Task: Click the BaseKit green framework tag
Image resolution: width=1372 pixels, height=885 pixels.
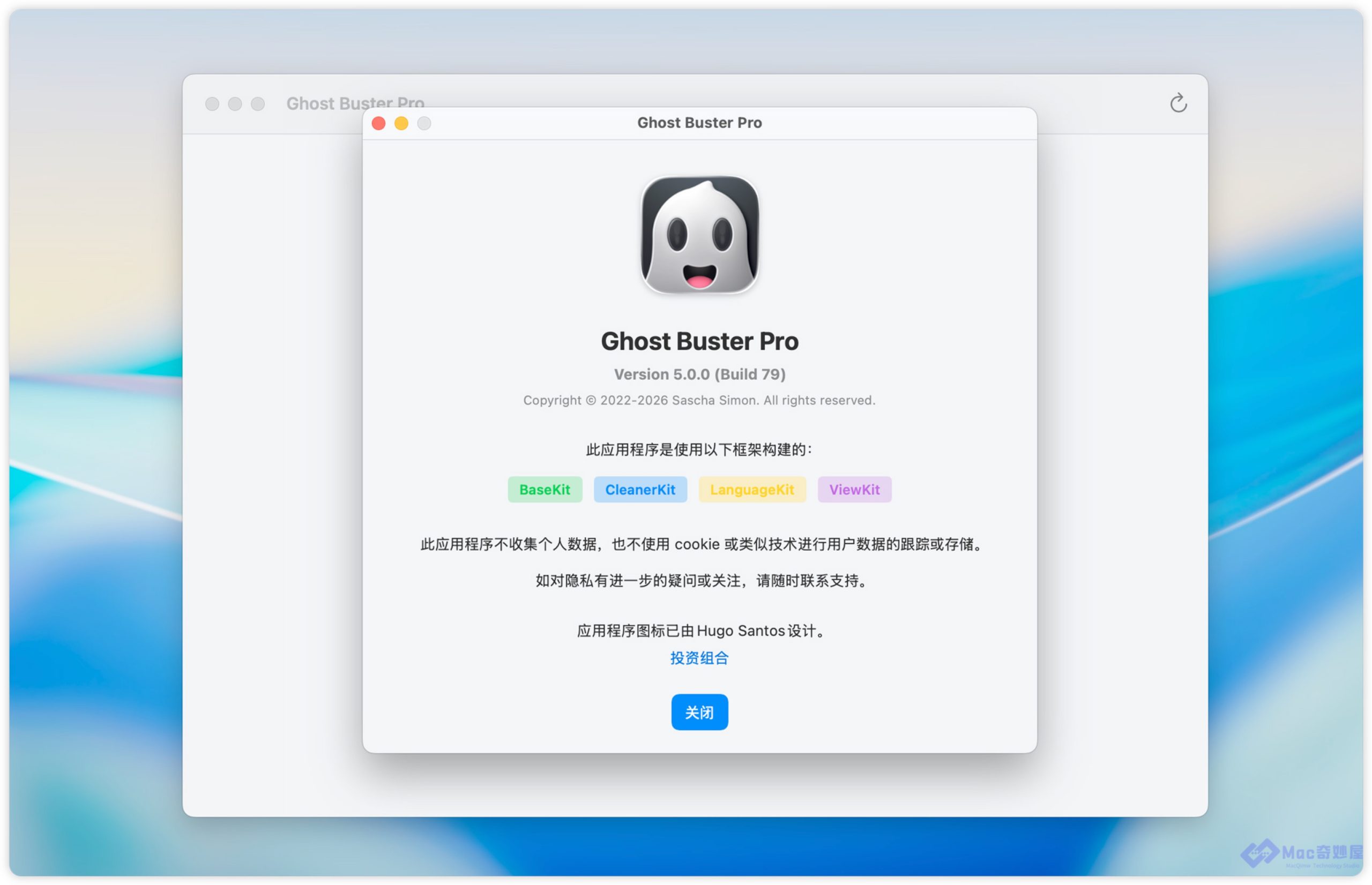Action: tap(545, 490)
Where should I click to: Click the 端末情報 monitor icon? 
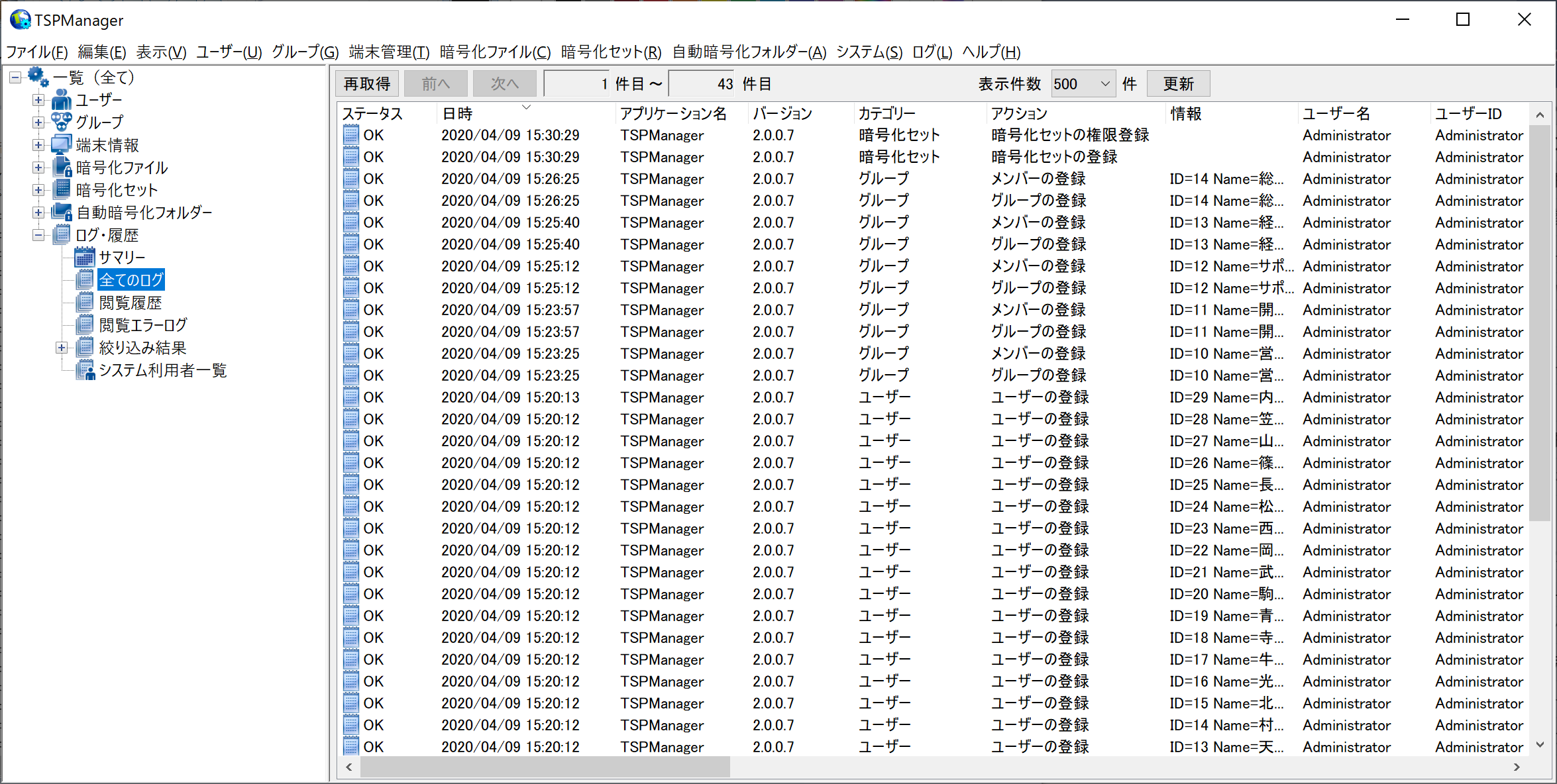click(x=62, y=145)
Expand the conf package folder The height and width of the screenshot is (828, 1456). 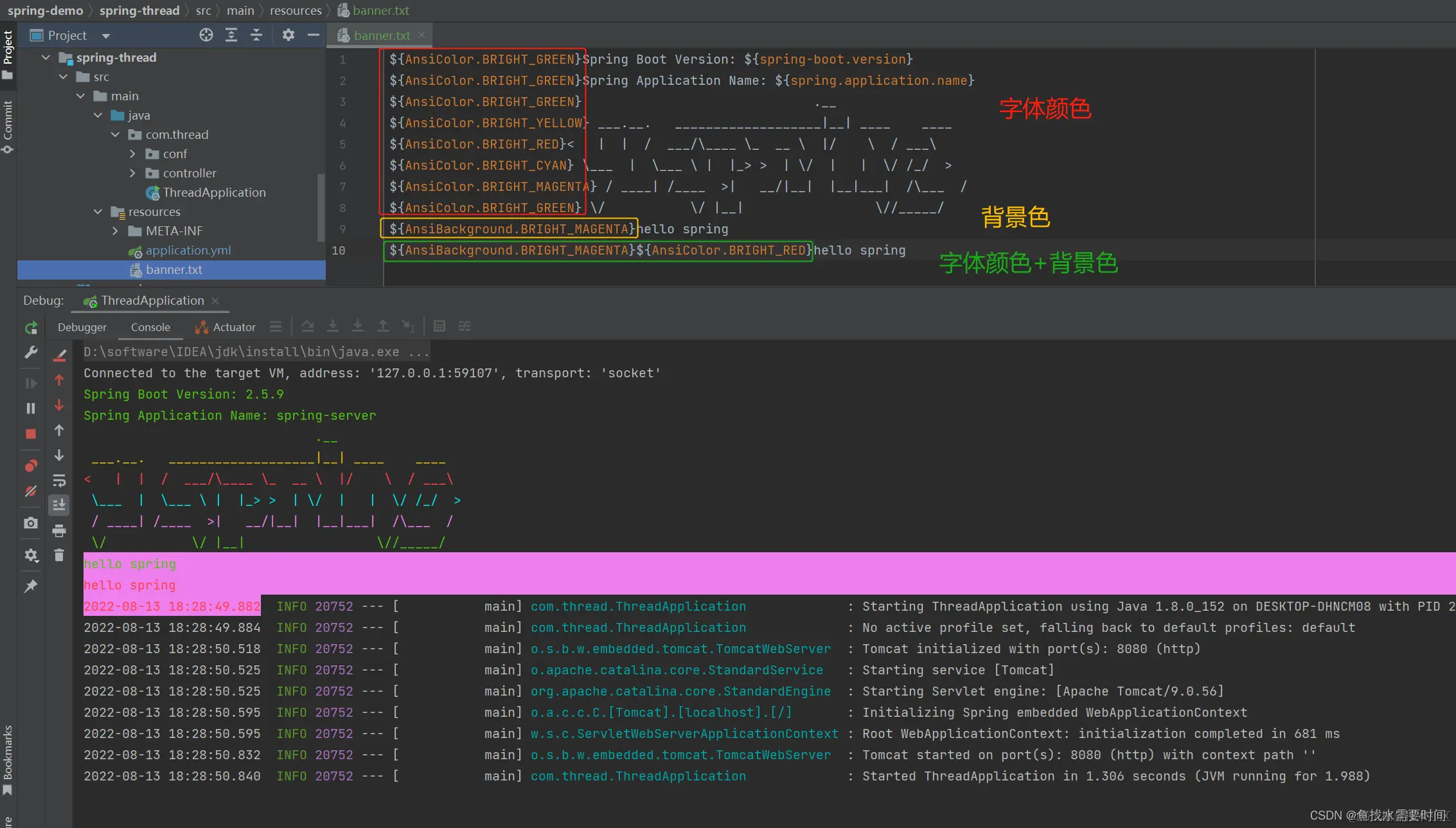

◆ ◆ ◆ ◆ ◆ ◆ ◆

> **REQUIREMENT**
Each entry above should be copied exactly. The pictures should not.

> **RESULT BELOW**
Task: Click the BaseKit green framework tag
Image resolution: width=1372 pixels, height=885 pixels.
Action: tap(545, 490)
Where should I click to: Click the 端末情報 monitor icon? 
click(x=62, y=145)
Expand the conf package folder The height and width of the screenshot is (828, 1456). 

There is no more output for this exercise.